Your job is to give again, exactly and with no additions, the lines in the records below from the one with "Screen dimensions: 1533x784" through the one with "776x594 pixels.", both included. Omit the pictures.

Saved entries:
★ ★ ★ ★

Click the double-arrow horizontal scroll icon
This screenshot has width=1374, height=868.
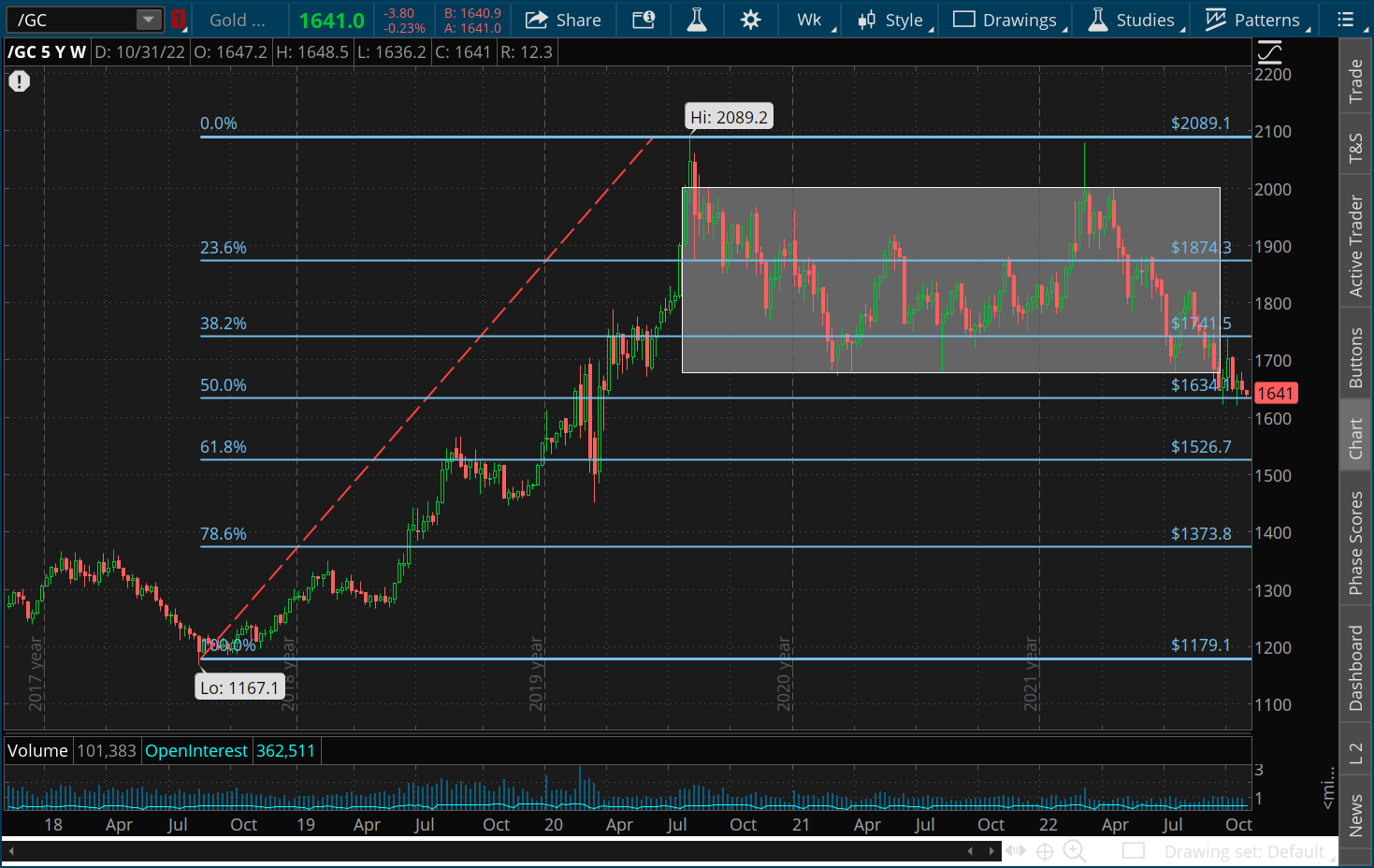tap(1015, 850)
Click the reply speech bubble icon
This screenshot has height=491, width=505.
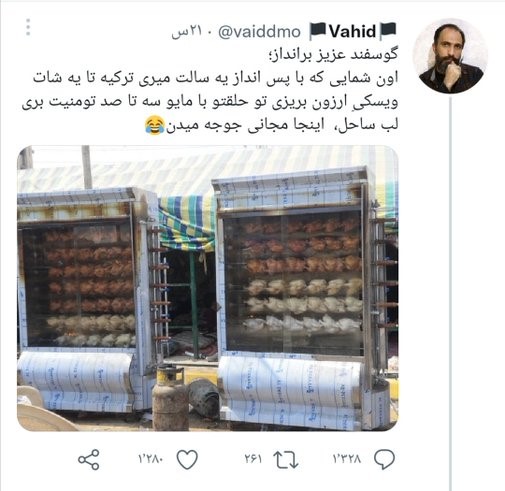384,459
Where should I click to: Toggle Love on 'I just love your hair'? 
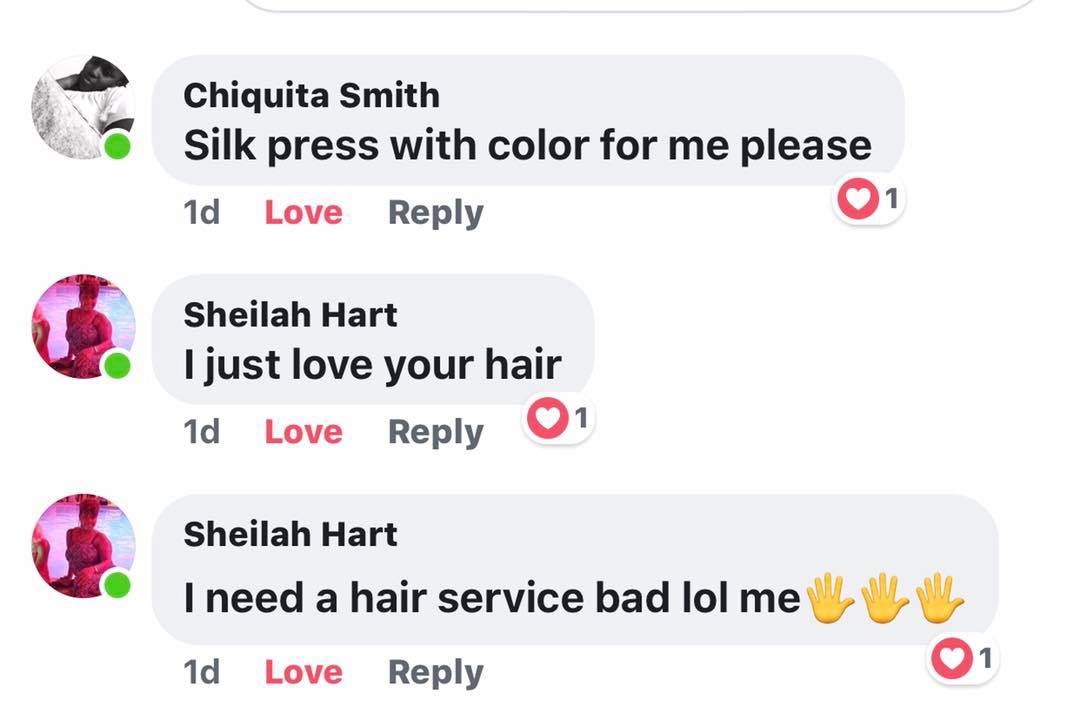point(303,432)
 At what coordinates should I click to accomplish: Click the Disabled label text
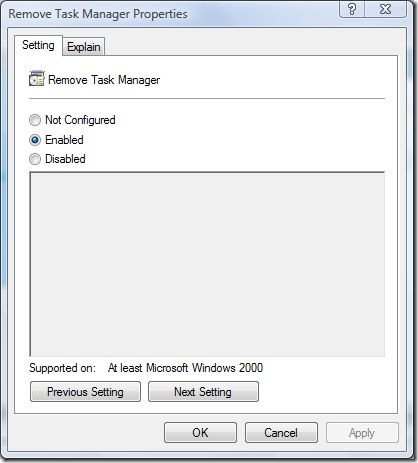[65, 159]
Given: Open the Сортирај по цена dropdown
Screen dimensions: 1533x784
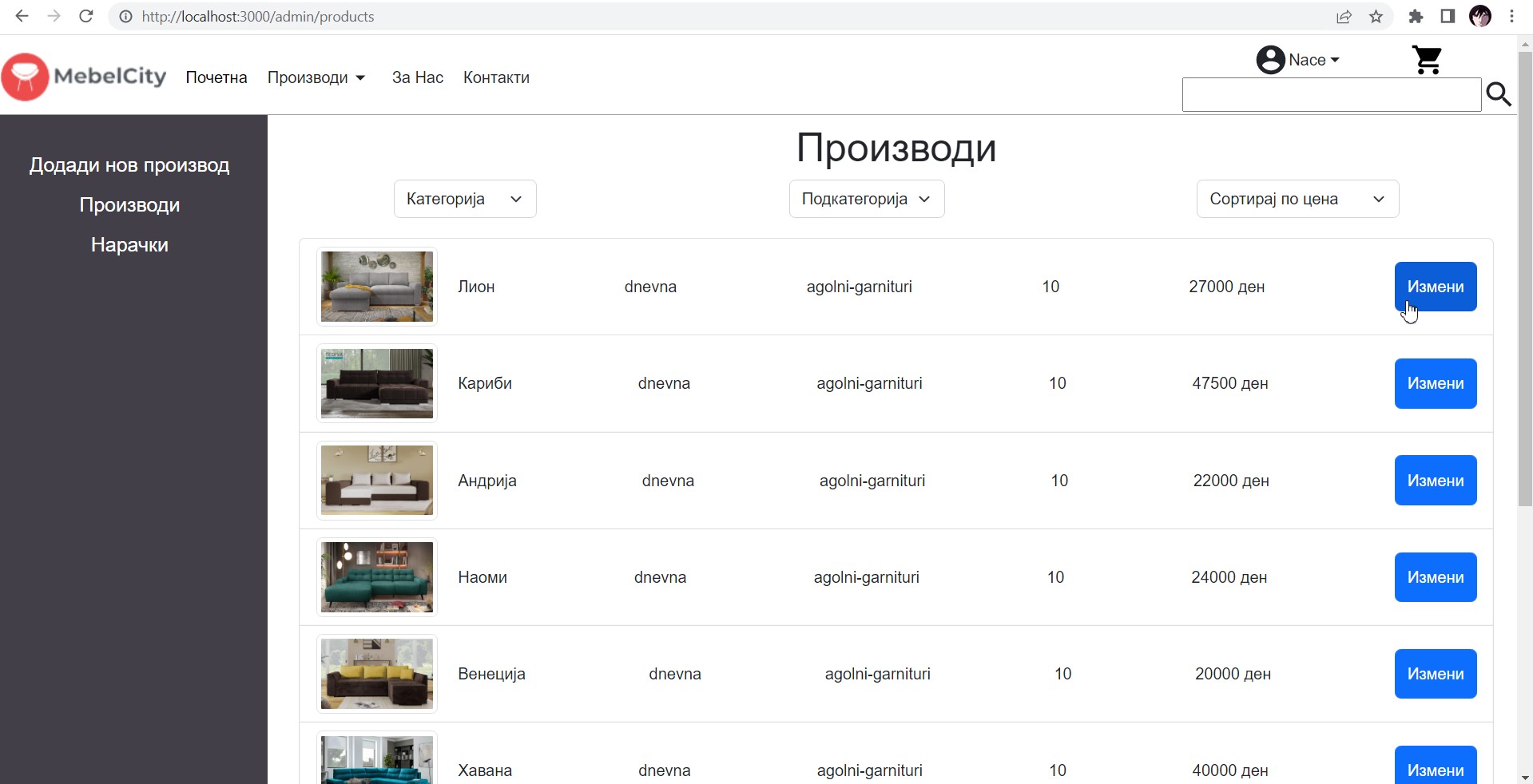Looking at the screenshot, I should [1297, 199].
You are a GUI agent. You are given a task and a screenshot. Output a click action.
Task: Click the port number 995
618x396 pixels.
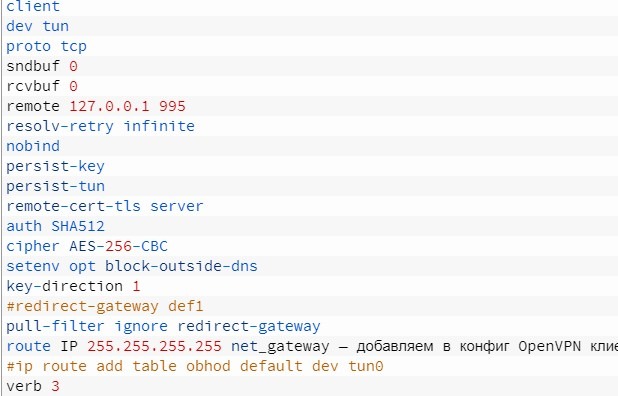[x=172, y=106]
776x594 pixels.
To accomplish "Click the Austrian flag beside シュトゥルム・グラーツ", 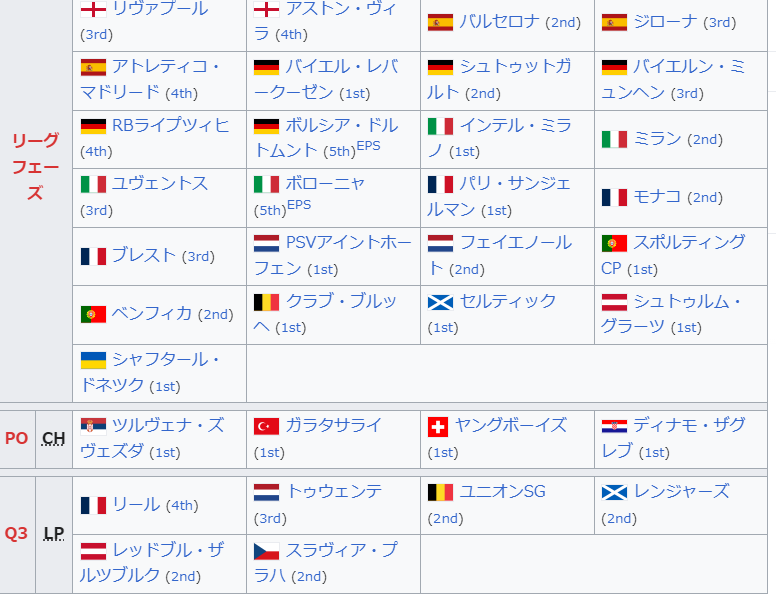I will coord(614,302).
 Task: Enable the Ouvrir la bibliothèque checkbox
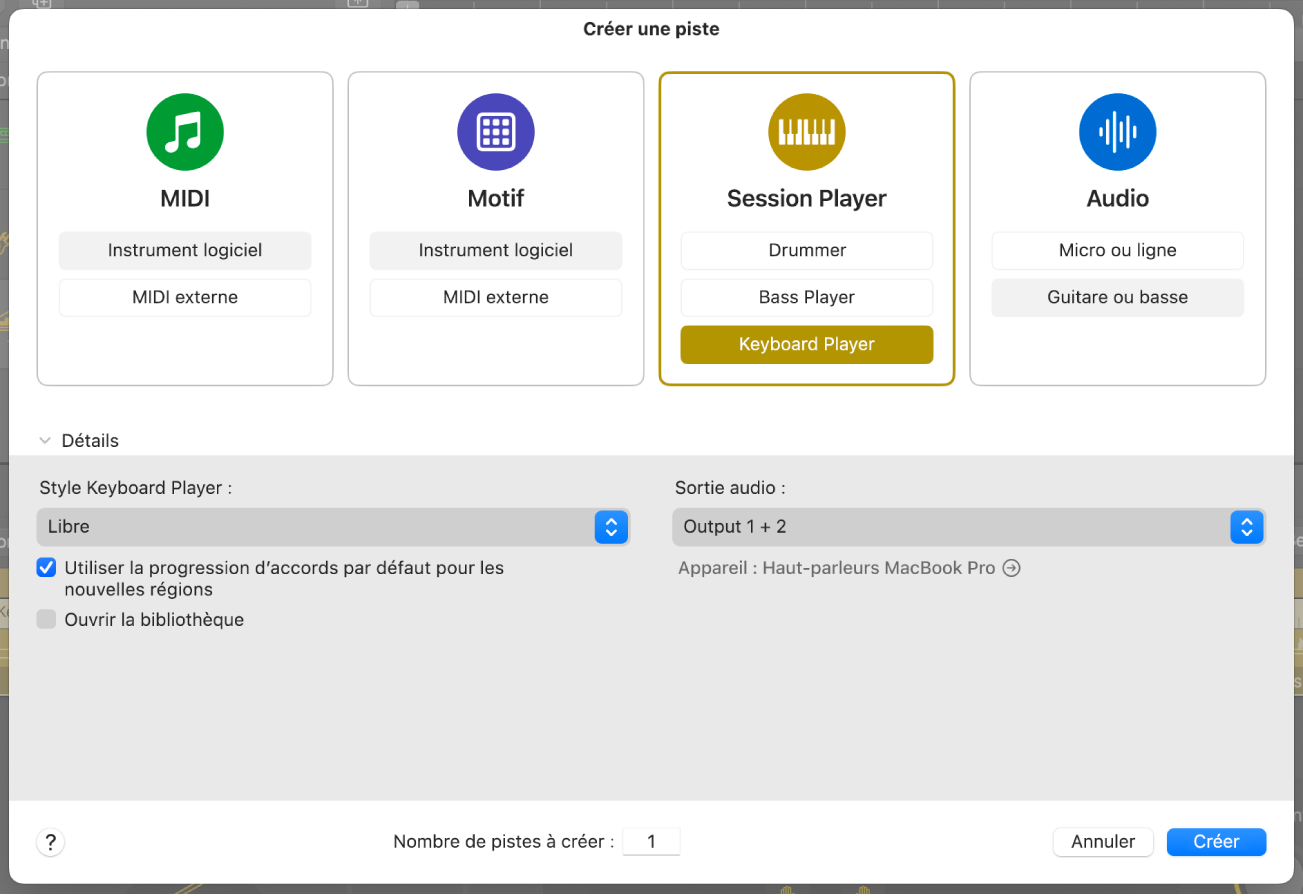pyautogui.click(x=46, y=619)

★ ★ ★ ★

→ Solution to this problem:
Screen dimensions: 1533x784
Looking at the screenshot, I should [1297, 199].
You are a GUI agent. You are given a task and a screenshot. Output a click action.
Task: Click the port number 995
618x396 pixels.
[x=172, y=106]
776x594 pixels.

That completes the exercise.